Resenha: Nervosa – “Slave Machine” (2026)
A Nervosa lançou nesta sexta-feira, 3, “Slave Machine“, o sexto álbum da banda capitaneada pela guitarrista/ vocalista Prika Amaral, que está tocando sua carreira na Europa, deixando alguns de nos brasileiros, bastante orgulhosos.
A bolacha saiu pela Napalm Records, e o melhor, vai ganhar uma versão brasileira através da Shinigami, selo que está sempre lançando o que tem de melhor na música pesada. A Nervosa apresenta sua nova formação, com duas baixistas, marcando a estreia de uma delas, a neerlandesa Emmelie Herwegh.
Gravado durante o ano de 2025 no Persephonic Studios, mais uma vez produzido por Martin Furia, que também é guitarrista do Destruction, e desta vez teve colaboração das guitarristas Prika Amaral e Helena Kotina. A mixagem e masterização ficaram também por conta de Martin Furia e aconteceram no Jurassic Recordings.
A arte da capa, belíssima, por sinal, foi mais uma vez assinada pelo brasileiro Alcides Burn, sendo o seu terceiro trabalho em sequência para a Nervosa. Ele que já havia feito capas para bandas como Claustrofobia, Eskrota, Funeratus, Headhunter D.C., Imago Mortis, NervoChaos, entre tantos outros nomes relevantes da cena brasileira.
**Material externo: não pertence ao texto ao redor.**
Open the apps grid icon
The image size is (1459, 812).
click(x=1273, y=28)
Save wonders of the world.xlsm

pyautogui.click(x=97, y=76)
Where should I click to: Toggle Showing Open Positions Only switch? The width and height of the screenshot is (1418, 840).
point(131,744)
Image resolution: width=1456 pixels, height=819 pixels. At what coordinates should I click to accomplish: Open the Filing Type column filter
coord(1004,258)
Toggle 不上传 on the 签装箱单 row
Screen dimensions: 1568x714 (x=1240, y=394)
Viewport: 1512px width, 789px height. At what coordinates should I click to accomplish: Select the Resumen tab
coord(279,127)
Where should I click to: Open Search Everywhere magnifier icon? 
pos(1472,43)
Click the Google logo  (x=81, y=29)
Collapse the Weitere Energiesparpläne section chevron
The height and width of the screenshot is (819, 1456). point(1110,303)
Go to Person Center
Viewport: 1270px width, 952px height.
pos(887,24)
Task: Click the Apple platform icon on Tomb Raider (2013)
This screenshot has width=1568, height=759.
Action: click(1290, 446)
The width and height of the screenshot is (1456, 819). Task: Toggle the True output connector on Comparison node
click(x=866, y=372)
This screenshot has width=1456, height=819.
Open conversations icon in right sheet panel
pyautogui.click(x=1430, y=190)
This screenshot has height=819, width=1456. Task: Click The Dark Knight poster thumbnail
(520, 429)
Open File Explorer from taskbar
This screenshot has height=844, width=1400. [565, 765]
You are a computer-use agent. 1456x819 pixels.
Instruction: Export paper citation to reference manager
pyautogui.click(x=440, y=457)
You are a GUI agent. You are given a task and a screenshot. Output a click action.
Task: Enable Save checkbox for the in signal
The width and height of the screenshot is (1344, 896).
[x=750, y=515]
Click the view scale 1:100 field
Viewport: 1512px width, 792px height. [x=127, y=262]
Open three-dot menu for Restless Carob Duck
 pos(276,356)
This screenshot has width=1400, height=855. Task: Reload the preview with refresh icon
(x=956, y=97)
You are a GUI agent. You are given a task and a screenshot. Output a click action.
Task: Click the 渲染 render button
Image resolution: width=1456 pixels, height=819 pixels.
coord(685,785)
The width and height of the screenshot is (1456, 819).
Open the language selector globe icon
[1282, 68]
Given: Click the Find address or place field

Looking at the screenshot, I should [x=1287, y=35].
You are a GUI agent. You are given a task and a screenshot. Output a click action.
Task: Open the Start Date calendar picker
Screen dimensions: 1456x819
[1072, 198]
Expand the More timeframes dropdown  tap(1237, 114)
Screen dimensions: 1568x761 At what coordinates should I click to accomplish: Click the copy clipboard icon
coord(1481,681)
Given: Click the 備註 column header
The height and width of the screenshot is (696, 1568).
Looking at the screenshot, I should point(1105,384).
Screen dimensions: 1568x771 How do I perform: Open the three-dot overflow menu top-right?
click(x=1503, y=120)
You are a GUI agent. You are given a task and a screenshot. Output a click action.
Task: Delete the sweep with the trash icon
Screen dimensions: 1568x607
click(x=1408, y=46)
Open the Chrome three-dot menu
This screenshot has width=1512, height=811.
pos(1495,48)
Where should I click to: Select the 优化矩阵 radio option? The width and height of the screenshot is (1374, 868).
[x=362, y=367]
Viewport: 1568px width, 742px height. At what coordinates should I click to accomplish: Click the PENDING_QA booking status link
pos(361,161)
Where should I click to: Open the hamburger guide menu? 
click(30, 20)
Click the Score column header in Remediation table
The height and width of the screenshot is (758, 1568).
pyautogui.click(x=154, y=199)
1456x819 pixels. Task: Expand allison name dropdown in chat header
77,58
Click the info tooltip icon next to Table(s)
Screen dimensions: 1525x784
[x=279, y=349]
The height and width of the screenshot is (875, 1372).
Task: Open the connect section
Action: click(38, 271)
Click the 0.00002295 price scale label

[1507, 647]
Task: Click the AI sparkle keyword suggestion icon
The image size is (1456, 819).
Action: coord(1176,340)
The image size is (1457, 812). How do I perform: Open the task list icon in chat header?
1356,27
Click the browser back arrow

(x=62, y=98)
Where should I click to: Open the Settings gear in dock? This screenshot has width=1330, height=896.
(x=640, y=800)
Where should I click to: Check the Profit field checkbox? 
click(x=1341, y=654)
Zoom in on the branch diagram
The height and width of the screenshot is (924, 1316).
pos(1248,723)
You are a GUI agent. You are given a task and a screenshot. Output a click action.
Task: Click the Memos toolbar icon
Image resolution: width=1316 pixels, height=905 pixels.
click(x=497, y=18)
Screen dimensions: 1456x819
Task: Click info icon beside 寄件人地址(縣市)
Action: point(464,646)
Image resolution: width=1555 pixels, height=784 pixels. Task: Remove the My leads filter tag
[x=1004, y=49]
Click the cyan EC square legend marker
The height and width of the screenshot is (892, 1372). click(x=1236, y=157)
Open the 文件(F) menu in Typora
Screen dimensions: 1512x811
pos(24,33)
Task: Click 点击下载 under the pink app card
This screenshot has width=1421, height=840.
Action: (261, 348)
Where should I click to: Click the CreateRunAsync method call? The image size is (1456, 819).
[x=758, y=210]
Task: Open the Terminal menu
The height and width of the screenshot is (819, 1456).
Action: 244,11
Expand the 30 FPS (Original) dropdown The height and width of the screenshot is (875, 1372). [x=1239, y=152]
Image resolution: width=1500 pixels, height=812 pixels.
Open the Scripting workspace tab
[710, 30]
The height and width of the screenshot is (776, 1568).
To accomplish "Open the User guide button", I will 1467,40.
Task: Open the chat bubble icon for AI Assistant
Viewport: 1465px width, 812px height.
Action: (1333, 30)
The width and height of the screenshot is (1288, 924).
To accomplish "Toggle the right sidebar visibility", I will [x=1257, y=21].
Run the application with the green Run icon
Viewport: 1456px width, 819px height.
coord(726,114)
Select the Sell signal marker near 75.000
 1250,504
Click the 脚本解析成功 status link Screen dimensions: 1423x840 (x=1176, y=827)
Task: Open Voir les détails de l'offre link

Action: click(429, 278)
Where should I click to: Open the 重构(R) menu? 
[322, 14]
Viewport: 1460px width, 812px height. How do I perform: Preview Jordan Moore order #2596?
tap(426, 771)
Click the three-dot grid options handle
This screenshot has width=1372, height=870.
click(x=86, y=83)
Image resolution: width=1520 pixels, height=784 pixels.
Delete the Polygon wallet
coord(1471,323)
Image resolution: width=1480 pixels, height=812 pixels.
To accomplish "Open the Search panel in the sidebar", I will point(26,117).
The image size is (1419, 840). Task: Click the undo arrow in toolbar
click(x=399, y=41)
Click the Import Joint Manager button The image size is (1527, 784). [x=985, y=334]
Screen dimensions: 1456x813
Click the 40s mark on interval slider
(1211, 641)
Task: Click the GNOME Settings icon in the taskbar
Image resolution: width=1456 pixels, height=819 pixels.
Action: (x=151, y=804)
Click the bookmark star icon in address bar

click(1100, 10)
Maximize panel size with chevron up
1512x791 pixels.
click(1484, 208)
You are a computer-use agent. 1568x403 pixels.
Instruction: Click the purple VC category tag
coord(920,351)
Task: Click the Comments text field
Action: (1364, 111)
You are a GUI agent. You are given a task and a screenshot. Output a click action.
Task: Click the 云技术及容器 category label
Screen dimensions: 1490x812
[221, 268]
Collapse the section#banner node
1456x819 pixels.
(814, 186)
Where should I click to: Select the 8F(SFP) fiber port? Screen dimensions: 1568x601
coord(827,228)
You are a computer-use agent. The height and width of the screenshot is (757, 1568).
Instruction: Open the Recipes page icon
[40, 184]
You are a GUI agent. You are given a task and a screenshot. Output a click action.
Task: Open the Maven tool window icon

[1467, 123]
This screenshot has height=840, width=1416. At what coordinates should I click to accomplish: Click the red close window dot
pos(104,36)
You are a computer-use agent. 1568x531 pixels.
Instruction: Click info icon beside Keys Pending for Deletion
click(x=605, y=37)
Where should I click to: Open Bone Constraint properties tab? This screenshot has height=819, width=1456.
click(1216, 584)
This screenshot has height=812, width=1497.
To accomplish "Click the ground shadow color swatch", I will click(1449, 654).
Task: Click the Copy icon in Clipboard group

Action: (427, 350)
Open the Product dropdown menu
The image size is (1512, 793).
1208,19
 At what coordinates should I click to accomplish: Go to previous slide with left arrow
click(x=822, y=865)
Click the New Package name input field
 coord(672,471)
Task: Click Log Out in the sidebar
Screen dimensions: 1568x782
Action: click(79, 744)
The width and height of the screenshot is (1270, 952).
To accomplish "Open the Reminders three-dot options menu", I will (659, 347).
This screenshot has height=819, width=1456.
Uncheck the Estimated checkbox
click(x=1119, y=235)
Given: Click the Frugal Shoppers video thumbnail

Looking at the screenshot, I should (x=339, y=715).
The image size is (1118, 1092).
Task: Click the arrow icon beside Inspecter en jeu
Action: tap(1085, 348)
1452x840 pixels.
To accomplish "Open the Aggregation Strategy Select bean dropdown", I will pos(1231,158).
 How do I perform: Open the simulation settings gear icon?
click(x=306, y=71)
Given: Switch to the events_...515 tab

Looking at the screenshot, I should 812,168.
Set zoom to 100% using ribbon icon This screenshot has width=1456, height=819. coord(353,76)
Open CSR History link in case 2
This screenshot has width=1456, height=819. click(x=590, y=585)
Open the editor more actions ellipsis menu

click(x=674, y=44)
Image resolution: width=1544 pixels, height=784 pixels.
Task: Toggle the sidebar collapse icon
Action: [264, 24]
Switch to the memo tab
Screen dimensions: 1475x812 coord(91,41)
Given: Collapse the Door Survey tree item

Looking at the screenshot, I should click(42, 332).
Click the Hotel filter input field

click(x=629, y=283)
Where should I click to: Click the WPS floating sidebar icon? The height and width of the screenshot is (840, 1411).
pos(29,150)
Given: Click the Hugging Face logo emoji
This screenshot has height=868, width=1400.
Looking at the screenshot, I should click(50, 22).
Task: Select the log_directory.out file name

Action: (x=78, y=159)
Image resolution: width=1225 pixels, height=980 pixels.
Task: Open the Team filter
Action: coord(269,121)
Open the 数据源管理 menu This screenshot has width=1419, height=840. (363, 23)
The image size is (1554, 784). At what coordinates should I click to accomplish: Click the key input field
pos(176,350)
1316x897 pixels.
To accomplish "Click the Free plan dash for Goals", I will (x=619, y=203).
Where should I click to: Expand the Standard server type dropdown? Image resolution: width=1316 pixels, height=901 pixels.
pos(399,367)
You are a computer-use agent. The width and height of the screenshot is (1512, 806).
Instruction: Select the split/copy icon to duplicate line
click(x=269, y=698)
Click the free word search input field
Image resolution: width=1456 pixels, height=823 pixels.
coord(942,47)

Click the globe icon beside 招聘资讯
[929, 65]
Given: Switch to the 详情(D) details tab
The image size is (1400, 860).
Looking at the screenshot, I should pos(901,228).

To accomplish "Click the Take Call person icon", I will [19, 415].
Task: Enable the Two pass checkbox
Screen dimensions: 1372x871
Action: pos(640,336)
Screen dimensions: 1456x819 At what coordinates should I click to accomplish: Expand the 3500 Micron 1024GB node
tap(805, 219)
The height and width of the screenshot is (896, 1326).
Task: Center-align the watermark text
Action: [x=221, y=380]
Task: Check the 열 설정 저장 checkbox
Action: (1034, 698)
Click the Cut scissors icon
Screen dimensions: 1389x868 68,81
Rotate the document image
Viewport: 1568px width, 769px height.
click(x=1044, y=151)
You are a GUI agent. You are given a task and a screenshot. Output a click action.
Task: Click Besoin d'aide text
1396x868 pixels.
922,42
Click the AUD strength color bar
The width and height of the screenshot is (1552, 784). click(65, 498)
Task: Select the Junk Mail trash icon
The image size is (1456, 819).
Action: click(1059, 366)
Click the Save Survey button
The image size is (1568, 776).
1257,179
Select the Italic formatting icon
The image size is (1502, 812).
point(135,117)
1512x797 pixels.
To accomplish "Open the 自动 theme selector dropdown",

Se em “Jailbreak“, havia uma incerteza sobre a capacidade de Prika Amaral, que se aventurava pela primeira vez no vocal, aqui em “Slave Machine“, a certeza é de que ela fez o certo em acumular as funções. Seus riffs continuam certeiros e o vocal melhorou muito em relação ao álbum anterior, não que fosse ruim, ao contrário, mas ela parece mais à vontade.
Dando play na bolacha, “Slave Machine” traz a Nervosa ainda mais pesada e brutal, mas abrindo espaço para influências modernas, não deixando a sonoridade ficar datada. Em alguns momentos, as guitarras trazem elementos melódicos, fazendo a banda lembrar o Arch Enemy, como na faixa “30 Seconds“, mas sem deixar de soar natural e pesada como a banda sempre foi, apesar das constantes mudanças na formação, principalmente depois que Fernanda Lira e Luana Dametto saíram para formar a Crypta.
O álbum tem doze petardos e duração de 43 minutos. O início pode causar um pouco de estranheza com a faixa “Impending Doom“, que é bem atmosférica e densa, mas logo a faixa-título coloca as coisas de volta em seu devido lugar. Outros bons momentos do álbum merecem destaques, como as músicas “The Call“, “Beast of Burden“, “Hate” e “The New Empire“, que são impiedosas, bem como o álbum de maneira geral.
Prika Amaral fez o certo em deixar o Brasil e apostar suas fichas em uma carreira baseada na Europa. Apesar de nosso país ser um celeiro de bandas de Metal, está sempre revelando nomes relevantes na cena, se ficasse no Brasil, a banda provavelmente seria condenada a permanecer no underground. E aqui, a música pesada não é valorizada como deveria, o grande público prefere ritmos nos quais a sonoridade da Nervosa não combina, para a nossa felicidade. “Slave Machine” é sem sombra de dúvidas, o melhor álbum da carreira da banda. E com o selo de Made in Brazil. Altamente recomendado a quem não curte som pesado.